The video of the shooting was central to their decision, the department said, but the footage available was not enough for prosecutors to establish a federal crime.  

"In order to establish a federal civil rights violation, the government would have to prove that Officer Loehmann's actions were unreasonable under the circumstances, and that his actions were willful," according to the statement. "An officer is permitted to use deadly force where he reasonably believes that the suspect posed an imminent threat of serious physical harm, either to the officer or to others.”

The department notified the Rice family about the decision Monday followed by a letter explaining the findings of the investigation, according to the statement. Tamir’s mother, Samaria, was grieved and disappointed by the decision, family attorney Jonathan Abady told CNN.

"This case involves the totally unjustified shooting of a 12-year-old child,” Abady said. "And the idea that people would not be held accountable for this is really more than upsetting."

Neither Loehmann or Garmbeck have spoken publicly since the Tuesday decision.

The officers had been responding to a 911 call on Nov. 22, 2014 when they came across young Tamir. The caller said there had been an individual with a gun at the park.

The caller had also told 911 dispatch the person was “probably a juvenile” and the gun was “probably fake,” records show, but the dispatcher never relayed the information to the responding officers, the Associated Press reported.

Within two seconds of arriving on the scene, Loehmann, who is white, fired two bullets into Tamir, NPR reported. Loehmann was in field training, and the patrol car had been driven by Garmback, according to CNN.

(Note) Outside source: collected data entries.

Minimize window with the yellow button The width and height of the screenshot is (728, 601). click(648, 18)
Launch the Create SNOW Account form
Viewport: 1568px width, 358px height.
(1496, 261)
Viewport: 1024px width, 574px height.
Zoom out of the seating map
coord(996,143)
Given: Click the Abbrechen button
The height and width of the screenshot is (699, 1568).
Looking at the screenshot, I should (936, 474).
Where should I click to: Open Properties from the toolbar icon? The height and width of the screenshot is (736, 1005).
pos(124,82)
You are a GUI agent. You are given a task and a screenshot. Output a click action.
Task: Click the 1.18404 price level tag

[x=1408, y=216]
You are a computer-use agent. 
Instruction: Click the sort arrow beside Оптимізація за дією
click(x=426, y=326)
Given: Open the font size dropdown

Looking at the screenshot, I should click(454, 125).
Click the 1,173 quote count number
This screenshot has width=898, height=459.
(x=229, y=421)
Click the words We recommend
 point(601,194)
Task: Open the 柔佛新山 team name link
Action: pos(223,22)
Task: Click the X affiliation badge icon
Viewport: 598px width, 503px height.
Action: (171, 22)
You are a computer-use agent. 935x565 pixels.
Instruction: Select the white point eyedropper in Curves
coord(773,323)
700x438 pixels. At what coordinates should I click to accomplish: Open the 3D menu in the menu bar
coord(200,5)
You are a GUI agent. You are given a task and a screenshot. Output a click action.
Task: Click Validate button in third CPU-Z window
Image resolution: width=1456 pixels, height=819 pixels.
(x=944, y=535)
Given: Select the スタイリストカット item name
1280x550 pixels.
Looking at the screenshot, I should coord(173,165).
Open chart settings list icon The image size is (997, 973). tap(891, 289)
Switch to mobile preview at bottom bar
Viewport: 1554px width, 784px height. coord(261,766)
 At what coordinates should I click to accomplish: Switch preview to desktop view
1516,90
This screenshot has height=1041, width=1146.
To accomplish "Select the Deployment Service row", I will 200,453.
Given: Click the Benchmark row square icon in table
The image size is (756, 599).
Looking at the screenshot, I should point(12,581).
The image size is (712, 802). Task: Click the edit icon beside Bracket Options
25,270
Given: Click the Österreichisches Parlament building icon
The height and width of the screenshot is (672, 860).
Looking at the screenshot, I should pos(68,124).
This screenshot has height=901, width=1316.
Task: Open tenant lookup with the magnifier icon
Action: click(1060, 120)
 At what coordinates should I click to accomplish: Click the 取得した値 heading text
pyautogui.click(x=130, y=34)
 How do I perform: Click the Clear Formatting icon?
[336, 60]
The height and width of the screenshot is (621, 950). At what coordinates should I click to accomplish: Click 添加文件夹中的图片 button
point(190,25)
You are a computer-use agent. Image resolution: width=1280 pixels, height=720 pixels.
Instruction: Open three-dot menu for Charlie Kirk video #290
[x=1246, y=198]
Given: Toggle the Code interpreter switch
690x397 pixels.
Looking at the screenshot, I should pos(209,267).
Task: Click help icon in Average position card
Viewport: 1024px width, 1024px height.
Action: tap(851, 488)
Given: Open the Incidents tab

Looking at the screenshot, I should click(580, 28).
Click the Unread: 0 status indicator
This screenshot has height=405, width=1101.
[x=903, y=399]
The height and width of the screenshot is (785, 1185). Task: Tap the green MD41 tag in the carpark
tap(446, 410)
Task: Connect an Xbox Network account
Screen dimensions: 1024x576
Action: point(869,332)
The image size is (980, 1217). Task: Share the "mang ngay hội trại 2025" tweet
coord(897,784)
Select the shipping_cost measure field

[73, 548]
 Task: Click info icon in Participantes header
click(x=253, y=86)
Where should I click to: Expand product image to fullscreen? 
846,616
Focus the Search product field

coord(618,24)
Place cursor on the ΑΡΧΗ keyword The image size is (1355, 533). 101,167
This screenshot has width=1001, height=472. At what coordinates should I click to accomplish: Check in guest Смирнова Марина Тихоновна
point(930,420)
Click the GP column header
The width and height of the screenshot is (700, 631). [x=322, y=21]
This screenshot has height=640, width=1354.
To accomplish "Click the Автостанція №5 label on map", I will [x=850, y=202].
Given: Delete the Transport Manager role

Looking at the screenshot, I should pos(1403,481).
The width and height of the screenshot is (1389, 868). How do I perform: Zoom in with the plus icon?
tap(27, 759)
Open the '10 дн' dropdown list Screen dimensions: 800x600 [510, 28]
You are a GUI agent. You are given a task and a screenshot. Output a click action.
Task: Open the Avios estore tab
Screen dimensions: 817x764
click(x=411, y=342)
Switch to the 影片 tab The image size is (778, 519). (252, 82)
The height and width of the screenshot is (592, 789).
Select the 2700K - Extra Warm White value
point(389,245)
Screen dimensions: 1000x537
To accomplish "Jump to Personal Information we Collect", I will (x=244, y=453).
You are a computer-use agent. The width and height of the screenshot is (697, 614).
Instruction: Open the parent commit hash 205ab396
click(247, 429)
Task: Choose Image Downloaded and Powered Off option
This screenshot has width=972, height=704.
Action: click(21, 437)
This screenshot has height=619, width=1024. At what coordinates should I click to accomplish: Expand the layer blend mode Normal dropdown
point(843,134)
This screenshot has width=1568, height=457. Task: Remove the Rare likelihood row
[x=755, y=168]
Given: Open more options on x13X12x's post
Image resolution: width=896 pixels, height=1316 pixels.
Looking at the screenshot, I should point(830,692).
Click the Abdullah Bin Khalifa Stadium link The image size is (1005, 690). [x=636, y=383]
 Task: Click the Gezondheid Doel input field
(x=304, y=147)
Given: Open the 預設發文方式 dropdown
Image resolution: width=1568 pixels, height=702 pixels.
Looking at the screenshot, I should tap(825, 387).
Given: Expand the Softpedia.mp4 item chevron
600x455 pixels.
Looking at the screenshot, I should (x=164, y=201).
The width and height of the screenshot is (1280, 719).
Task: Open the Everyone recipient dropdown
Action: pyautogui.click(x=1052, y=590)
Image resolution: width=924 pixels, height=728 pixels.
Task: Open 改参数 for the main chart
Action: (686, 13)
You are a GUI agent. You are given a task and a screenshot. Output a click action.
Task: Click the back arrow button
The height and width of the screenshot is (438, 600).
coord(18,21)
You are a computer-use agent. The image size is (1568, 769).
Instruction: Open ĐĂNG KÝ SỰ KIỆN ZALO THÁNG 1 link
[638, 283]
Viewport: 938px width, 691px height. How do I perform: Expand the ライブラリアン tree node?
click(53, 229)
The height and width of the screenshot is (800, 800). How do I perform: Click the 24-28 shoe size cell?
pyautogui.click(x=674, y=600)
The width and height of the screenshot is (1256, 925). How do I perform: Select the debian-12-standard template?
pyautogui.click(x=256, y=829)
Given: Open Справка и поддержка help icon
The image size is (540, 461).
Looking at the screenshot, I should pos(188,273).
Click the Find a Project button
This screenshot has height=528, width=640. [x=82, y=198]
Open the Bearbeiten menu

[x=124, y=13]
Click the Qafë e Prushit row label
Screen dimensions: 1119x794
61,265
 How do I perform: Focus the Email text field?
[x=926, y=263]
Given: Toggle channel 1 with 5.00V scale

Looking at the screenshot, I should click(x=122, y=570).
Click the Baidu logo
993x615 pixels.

Tamir had been holding a toy airsoft pistol at the time of the shooting, and died at the hospital shortly after. His death, along with the fatal police shootings of Eric Garner in New York and Michael Brown in Ferguson, Missouri fueled the Black Lives Matter movement of 2014 and 2015.

The Justice Department’s decision comes after a state grand jury declined to bring criminal charges against the two officers in December 2015.

The Rice family was awarded $6 million after the city of Cleveland settled a federal wrongful death lawsuit in April 2016.

Loehmann was fired in 2017, when the Cleveland Police Department said he lied on his job application.